Autumn - the beautiful changes of the leaves.  Cooler nights which are better for sleeping.  Seeing cute little pumpkins sitting on ancient stone door steps and fences as decorations.

Winter - Snow skiing (if not shut down due to Covid as it has been this past season), seeing robins hop along the path ahead of where Felix and I are walking, Christmas decorations and traditions making more sense in the cold weather.

Spring - the violets, daffodils and snowdrops that have somehow survived the winter and emerge into the still not-very-reliable sunshine.  Blossoms.  Felix trotting on green grass dotted with tiny white daisies.
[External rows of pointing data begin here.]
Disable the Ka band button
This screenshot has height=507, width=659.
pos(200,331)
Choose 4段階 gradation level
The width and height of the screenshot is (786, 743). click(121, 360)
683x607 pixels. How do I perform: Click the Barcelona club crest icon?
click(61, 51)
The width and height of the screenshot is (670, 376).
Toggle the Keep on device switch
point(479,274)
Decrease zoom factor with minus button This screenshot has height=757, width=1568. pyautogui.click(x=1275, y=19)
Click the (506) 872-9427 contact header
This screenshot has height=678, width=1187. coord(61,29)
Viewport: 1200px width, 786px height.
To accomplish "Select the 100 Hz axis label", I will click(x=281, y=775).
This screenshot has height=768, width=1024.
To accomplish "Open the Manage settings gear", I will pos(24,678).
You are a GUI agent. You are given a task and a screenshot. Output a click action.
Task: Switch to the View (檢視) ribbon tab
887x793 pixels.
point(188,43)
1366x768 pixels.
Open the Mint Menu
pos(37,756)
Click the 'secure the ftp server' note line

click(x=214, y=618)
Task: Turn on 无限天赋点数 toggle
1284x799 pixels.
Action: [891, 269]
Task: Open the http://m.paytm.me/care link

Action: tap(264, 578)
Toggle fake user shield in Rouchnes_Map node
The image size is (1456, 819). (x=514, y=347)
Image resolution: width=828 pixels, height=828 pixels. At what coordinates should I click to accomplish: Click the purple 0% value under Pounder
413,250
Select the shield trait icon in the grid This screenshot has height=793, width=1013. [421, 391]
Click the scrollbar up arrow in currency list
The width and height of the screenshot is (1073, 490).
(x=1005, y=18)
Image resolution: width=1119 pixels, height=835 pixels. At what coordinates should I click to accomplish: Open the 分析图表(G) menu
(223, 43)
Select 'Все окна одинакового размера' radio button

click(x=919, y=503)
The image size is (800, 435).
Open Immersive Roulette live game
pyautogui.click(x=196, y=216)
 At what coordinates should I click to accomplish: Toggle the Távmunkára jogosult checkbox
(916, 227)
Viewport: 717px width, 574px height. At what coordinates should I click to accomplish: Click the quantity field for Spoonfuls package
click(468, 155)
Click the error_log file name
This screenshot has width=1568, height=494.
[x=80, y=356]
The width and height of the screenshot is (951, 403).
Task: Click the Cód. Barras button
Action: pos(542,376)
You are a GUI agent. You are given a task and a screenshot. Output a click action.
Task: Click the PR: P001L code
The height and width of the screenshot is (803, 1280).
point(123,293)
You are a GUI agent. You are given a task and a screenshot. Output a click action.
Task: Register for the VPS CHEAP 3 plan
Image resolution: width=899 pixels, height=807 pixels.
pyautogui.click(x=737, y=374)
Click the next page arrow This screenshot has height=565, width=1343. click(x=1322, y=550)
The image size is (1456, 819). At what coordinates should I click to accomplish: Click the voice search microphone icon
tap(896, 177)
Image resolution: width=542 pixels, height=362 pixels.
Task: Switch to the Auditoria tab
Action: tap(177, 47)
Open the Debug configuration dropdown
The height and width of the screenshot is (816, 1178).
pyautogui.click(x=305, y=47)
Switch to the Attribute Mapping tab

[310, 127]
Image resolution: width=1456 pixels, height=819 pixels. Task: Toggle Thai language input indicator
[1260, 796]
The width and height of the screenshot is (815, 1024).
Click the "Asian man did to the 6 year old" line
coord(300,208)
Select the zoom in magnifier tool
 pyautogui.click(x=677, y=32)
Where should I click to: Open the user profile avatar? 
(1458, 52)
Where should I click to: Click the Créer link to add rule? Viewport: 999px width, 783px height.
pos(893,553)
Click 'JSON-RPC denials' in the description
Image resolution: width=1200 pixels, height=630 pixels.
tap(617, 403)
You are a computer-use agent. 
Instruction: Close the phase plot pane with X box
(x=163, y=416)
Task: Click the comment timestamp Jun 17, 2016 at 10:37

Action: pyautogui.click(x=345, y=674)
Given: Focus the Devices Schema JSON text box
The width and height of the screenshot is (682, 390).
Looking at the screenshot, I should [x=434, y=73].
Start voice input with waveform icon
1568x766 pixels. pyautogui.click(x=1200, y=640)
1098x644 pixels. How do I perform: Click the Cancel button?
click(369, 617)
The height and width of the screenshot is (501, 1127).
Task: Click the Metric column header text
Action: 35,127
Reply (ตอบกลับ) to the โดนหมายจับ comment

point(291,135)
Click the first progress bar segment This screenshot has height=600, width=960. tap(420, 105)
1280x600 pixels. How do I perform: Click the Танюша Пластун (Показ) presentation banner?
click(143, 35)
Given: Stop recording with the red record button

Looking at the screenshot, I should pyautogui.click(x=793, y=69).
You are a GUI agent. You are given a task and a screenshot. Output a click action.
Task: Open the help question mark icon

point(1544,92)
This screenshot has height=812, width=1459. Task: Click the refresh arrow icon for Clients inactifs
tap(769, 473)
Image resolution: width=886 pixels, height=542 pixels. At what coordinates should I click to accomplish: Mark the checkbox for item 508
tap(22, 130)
Being able to sit out on our balcony again.

12. A life lesson I’ve learned

There's always a tiny grain of truth in stereotypes.  They can be over-generalised and sometimes cruel, but they expose a commonality that a lot of us recognise.  None of us want to be BE a stereotype, but we can sure recognise them.

13. My inspiration to blog

I did it pretty regularly as a way to recover from a full-on breakdown in 2005, before stopping in 2013. My daughter was then a teenager and it didn't seem right to mention her at that time of her life as it was her own.  Plus, my older brother's wife emailed me to say that she'd always disliked me; didn't know why but had decided to therefore cut me, my husband and then thirteen year old child out of her life forever.  Up until then she had been a regular reader and commenter on the blog and I figured that she didn't deserve to see what I was thinking or getting up to if she was OK with making my daughter cry every birthday when she realised each time that her aunt (and uncle) had completely written her out of their lives for no reason that has ever been explained to her, me or the rest of my family.  

My daughter is grown up now; at university in Edinburgh and I'm trying to see if I can write stuff that isn't just relying on what a silly mummy I am.  Therefore, starting up again has been a bit slow and painful. I'm not sure who still reads blogs as about 99% of my old links have disappeared and tiktok just doesn't seem to be the right option for creaky old me.  I didn't know if I had anything worth sharing or saying - I still don't know - but I feel somehow, as though I want something of me put somewhere. If nothing else, having stuff to think about does help with my depression, self confidence and wondering just how and where I fit. 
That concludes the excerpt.